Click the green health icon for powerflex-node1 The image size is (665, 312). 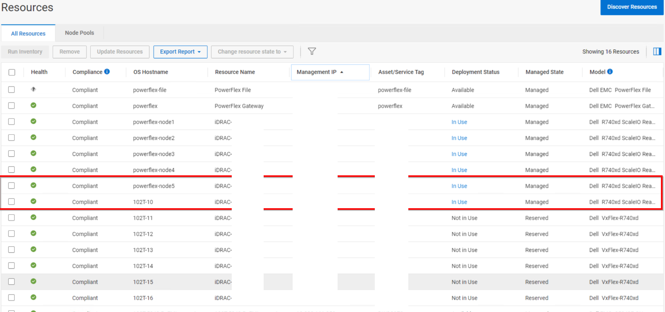coord(34,121)
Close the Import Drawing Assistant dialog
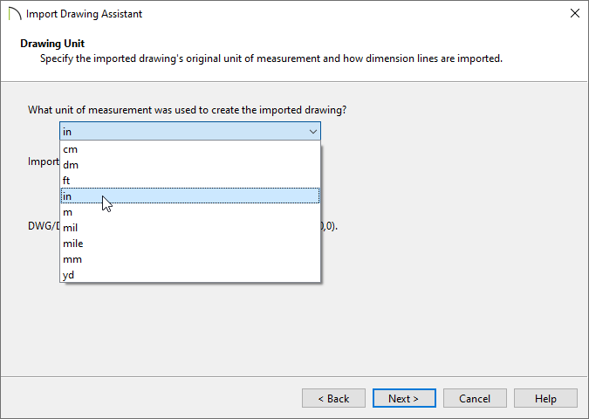Viewport: 589px width, 419px height. (574, 13)
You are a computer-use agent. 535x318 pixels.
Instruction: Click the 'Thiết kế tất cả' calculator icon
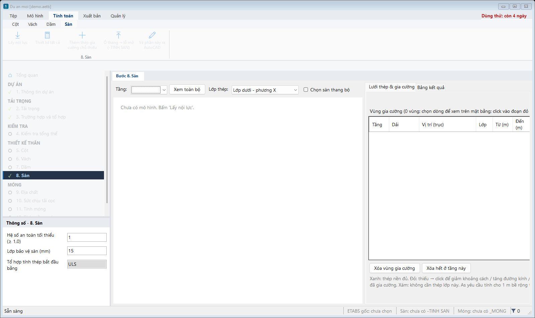coord(47,35)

******

> Action item:
Starting at the line that contains "Close the Import Drawing Assistant dialog", retype each line through the end of the data exactly, and leave out every picture.

> Expected answer:
Close the Import Drawing Assistant dialog
Viewport: 589px width, 419px height. (574, 13)
You are a computer-use agent. 535x318 pixels.
Instruction: Click the 'Thiết kế tất cả' calculator icon
coord(47,35)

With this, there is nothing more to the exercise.